→ **WHAT IS EXPECTED**:
Copy each line of the entries that contains the word "first".

Saved entries:
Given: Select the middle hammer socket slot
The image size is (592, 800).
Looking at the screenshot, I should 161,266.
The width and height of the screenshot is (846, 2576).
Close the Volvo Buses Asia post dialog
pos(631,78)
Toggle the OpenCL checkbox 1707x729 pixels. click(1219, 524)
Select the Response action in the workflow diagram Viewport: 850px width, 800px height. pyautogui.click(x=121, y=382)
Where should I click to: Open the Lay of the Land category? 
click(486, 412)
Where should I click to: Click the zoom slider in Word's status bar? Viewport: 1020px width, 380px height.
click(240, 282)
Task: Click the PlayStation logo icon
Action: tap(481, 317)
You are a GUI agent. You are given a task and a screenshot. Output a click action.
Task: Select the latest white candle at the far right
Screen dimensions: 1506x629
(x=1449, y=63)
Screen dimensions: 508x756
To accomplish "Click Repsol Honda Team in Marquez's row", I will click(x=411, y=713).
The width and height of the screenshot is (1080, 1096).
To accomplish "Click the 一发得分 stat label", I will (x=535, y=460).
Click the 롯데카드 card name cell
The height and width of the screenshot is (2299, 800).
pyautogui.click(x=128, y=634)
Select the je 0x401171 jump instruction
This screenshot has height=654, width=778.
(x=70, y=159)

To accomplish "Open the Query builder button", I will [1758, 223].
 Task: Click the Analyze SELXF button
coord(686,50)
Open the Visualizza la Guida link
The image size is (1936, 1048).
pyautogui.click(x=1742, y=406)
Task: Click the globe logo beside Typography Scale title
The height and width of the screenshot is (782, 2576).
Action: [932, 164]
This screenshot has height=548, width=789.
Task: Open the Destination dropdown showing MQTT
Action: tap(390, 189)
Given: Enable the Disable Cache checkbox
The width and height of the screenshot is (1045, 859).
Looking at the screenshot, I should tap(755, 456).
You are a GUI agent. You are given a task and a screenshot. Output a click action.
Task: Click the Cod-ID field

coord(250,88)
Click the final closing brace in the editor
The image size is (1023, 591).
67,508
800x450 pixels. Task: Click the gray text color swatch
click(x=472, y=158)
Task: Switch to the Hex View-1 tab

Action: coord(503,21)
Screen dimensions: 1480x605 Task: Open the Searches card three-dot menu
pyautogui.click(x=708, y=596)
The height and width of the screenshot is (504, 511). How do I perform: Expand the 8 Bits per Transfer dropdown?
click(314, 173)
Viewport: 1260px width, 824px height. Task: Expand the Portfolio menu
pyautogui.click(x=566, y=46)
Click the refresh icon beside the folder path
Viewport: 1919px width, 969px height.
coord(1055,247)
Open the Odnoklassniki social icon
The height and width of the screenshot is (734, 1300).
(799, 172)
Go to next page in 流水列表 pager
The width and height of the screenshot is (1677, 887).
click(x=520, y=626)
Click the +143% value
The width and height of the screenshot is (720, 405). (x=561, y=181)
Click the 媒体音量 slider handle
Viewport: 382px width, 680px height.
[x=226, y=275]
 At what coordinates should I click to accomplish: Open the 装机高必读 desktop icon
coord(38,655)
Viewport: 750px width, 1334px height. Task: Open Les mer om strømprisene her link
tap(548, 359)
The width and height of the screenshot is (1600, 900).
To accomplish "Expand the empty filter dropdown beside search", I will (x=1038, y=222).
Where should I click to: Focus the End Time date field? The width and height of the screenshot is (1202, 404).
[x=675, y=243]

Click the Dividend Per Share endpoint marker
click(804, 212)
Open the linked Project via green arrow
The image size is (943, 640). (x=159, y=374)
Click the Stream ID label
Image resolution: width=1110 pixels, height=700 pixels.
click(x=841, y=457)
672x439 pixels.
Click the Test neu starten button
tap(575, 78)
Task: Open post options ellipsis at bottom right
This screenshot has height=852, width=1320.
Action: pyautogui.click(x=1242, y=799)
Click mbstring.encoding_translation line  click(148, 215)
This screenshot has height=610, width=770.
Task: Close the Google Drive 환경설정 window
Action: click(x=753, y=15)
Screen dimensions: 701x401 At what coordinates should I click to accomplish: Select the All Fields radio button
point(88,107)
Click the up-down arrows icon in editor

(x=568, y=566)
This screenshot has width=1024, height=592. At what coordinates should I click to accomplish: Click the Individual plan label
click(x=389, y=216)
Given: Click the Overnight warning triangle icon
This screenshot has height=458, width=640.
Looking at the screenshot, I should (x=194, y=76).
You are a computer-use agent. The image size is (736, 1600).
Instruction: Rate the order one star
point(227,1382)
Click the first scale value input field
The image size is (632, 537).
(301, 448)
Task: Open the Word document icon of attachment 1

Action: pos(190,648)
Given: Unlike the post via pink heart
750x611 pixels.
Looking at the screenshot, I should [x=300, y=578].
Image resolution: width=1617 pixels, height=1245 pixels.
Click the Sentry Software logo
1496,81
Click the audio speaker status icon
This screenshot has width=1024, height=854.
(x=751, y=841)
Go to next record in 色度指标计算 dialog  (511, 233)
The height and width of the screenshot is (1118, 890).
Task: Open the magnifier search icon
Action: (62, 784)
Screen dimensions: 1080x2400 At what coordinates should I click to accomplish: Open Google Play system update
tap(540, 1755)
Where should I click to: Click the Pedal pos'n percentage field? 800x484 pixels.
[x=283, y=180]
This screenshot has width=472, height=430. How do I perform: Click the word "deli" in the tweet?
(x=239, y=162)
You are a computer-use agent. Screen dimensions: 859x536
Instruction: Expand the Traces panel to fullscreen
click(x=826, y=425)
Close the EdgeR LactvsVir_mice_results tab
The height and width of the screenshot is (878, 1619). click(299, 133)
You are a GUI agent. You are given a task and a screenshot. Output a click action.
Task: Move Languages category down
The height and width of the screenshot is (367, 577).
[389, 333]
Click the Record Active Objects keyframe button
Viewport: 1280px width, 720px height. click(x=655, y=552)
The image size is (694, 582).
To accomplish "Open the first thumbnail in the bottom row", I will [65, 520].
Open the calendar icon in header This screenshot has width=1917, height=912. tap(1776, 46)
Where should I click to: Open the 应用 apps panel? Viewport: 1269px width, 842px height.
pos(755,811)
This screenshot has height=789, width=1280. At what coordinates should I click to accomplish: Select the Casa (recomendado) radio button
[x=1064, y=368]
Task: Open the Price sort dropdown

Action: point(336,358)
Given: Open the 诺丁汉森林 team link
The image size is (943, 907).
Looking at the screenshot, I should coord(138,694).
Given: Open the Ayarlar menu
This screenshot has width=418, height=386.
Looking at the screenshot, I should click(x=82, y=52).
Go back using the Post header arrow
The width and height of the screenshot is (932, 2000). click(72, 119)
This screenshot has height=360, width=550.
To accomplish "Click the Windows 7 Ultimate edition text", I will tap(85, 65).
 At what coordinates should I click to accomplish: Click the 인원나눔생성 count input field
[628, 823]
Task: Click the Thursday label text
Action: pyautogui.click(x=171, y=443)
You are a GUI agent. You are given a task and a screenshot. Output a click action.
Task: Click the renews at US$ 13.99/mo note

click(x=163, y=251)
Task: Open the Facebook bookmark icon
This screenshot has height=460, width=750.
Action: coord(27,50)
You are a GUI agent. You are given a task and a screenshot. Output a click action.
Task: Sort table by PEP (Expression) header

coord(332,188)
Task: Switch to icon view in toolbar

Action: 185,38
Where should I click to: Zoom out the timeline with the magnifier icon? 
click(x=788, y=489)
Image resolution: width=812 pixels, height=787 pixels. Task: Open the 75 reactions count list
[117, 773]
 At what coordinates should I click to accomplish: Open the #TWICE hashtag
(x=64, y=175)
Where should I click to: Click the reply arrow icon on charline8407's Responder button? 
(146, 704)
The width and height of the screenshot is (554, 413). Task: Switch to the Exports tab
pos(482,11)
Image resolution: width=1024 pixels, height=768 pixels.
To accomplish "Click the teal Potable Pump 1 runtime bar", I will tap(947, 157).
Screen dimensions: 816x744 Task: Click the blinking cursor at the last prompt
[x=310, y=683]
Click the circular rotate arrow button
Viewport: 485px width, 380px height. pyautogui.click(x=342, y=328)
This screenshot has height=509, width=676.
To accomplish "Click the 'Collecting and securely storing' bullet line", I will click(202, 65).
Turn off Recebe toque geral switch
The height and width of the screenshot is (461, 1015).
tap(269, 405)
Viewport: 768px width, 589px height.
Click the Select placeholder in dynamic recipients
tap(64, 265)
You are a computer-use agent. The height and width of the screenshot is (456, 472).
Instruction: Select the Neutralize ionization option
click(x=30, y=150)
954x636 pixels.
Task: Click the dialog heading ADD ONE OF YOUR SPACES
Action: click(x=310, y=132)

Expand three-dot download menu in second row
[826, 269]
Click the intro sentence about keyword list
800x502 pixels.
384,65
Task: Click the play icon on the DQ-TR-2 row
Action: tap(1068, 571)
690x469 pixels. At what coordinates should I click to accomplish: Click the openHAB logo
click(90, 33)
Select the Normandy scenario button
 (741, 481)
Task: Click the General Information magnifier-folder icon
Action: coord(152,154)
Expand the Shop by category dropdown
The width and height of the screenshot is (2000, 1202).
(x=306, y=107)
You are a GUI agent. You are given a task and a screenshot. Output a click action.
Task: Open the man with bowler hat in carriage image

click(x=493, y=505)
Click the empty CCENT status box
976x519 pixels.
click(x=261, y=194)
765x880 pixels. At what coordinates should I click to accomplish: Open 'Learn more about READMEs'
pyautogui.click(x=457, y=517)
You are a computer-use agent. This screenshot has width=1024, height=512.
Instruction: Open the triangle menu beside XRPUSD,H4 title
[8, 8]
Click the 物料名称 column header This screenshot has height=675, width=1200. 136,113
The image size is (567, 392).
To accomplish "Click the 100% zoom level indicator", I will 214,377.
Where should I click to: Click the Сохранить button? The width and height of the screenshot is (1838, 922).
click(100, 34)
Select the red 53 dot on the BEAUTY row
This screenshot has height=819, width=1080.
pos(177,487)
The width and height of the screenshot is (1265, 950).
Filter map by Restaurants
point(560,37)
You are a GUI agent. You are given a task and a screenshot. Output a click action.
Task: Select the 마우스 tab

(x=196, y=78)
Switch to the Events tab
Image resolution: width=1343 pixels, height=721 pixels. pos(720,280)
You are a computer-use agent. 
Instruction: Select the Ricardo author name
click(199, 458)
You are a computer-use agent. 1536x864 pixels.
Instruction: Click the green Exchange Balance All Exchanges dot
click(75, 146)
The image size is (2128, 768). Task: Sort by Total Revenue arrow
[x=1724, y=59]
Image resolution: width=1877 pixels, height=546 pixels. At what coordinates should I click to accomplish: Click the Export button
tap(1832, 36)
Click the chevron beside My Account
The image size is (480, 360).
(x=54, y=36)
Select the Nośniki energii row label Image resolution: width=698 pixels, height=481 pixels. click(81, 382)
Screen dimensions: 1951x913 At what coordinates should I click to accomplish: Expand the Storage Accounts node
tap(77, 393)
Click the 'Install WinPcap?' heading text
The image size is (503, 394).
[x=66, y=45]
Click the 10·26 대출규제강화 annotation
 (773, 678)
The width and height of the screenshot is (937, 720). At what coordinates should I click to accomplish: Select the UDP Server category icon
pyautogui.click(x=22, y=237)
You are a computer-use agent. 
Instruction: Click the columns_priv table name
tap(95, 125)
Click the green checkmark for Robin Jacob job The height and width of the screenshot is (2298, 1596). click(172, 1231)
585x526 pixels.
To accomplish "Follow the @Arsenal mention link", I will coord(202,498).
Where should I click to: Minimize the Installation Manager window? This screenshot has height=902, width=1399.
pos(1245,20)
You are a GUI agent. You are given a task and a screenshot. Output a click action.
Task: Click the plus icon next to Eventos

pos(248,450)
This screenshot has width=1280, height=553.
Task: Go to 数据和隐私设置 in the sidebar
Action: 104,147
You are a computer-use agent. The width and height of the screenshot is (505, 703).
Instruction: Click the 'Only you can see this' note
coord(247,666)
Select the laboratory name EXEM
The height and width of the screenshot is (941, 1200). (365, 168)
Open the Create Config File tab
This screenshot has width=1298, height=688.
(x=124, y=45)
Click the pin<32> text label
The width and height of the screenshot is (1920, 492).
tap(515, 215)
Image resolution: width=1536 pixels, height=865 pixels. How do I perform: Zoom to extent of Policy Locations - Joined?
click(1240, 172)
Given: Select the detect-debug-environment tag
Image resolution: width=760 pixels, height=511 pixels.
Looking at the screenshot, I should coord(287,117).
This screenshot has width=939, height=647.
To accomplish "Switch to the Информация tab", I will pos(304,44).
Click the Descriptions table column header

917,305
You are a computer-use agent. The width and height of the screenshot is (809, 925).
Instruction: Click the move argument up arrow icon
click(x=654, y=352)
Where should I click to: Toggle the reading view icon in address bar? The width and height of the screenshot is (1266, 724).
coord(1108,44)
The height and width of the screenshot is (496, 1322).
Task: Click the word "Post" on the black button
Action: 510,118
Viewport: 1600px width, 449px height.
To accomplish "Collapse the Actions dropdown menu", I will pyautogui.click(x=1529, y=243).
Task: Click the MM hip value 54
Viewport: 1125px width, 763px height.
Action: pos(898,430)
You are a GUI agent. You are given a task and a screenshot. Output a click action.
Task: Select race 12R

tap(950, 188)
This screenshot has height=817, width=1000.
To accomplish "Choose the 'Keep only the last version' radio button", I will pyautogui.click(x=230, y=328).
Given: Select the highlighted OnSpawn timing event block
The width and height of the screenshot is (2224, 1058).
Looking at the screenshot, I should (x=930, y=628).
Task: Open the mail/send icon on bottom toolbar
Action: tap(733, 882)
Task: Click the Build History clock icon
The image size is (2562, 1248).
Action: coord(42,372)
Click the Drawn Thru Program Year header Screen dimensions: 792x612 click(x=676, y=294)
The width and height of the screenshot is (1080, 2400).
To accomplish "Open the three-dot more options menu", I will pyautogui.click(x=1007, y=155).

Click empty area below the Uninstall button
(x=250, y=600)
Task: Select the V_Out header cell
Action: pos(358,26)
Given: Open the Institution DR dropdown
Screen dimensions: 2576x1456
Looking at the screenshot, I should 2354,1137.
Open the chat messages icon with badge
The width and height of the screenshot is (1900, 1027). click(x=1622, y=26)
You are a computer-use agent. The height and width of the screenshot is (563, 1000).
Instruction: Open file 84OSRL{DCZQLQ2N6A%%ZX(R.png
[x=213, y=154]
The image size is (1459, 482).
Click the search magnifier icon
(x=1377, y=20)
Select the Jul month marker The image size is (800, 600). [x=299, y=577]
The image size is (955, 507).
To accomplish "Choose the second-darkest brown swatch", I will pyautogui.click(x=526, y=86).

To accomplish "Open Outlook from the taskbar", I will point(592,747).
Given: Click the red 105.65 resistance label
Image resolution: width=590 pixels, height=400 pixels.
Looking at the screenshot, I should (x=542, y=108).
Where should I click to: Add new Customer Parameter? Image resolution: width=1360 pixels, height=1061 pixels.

→ **WRITTEN RESPONSE**:
Click the first scale value input field
To accomplish "Open the first thumbnail in the bottom row", I will [65, 520].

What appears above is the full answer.